A Gluing Theorem for the Kapustin-Witten Equations with a Nahm Pole

TL;DR

This paper develops a gluing construction for Nahm pole solutions to the Kapustin-Witten equations on manifolds with boundaries, identifying obstructions and local models, and demonstrates existence of solutions on various boundary types.

Contribution

It introduces a new gluing method for Nahm pole solutions, including an obstruction class and local Kuranishi model, expanding the understanding of solutions on manifolds with boundaries.

Findings

Existence of Nahm pole solutions on compact four-manifolds with specific boundaries.

Identification of an obstruction class for gluing solutions.

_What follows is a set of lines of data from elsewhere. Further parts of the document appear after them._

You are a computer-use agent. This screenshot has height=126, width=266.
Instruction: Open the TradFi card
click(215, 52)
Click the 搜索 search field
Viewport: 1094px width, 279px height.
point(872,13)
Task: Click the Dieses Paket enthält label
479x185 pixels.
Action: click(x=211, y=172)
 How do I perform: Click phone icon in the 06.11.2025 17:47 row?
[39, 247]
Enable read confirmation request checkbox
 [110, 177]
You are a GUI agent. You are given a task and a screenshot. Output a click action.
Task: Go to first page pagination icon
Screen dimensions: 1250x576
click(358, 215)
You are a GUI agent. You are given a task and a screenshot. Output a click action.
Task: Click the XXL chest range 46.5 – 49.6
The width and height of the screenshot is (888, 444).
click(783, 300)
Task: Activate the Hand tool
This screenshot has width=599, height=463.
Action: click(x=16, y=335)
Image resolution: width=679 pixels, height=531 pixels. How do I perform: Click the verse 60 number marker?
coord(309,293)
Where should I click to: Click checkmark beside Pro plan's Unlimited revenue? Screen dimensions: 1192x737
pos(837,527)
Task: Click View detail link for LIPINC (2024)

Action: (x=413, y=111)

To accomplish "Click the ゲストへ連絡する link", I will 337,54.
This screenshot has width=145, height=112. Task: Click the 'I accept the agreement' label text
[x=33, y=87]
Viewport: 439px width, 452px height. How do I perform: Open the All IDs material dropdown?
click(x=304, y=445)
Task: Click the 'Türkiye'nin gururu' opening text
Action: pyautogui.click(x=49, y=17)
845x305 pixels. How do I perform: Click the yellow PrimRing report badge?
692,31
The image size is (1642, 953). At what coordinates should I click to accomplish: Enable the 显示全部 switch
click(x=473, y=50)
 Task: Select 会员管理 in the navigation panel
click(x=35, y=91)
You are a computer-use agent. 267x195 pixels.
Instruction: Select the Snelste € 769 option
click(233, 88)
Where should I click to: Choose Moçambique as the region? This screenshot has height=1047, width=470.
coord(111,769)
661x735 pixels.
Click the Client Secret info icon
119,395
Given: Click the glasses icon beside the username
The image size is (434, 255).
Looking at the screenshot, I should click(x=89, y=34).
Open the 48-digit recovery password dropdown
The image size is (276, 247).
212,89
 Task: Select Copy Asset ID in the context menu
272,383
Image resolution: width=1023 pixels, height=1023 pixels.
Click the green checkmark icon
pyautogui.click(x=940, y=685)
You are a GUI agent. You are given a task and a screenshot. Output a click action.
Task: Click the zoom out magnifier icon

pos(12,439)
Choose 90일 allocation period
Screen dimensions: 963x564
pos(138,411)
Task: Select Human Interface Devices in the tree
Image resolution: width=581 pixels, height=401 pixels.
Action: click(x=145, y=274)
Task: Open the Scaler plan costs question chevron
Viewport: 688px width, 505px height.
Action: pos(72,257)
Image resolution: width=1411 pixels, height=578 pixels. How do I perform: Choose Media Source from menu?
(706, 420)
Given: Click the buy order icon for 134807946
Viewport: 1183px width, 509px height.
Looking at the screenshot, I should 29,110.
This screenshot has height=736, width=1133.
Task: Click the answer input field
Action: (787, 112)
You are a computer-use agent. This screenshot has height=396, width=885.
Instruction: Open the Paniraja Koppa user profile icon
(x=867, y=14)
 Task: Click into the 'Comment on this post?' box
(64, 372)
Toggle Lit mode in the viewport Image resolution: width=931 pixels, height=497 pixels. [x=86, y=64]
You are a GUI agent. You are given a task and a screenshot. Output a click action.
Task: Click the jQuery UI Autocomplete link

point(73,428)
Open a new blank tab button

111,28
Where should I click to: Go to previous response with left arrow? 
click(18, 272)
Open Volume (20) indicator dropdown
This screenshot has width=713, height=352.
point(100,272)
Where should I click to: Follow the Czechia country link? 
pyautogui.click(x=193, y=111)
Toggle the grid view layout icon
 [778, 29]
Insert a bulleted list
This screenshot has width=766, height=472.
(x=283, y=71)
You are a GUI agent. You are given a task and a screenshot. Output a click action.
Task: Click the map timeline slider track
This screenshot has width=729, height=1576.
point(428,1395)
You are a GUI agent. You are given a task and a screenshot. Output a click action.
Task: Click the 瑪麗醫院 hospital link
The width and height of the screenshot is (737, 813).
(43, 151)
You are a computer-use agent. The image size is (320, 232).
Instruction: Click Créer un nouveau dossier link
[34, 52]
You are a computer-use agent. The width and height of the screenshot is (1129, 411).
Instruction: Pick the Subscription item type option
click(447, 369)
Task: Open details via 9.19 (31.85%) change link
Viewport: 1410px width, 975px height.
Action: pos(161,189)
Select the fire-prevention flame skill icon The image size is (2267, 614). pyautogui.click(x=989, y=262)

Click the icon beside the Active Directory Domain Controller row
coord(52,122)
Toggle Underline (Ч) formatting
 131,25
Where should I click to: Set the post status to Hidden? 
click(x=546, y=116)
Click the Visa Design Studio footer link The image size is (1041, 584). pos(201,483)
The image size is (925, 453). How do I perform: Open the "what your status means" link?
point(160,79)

Construction of a local Kuranishi model for the gluing process.

Abstract

In the present paper, we establish a gluing construction for the Nahm pole solutions to the Kapustin-Witten equations over manifolds with boundaries and cylindrical ends. Given two Nahm pole solutions with some convergence assumptions on the cylindrical ends, we prove that there exists an obstruction class for gluing the two solutions together along the cylindrical end. In addition, we establish a local Kuranishi model for this gluing picture. As an application, we show that over any compact four-manifold with $S^3$ or $T^3$ boundary, there exists a Nahm pole solution to the obstruction perturbed Kapustin-Witten equations. This is also the case for a four-manifold with hyperbolic boundary under some topological assumptions.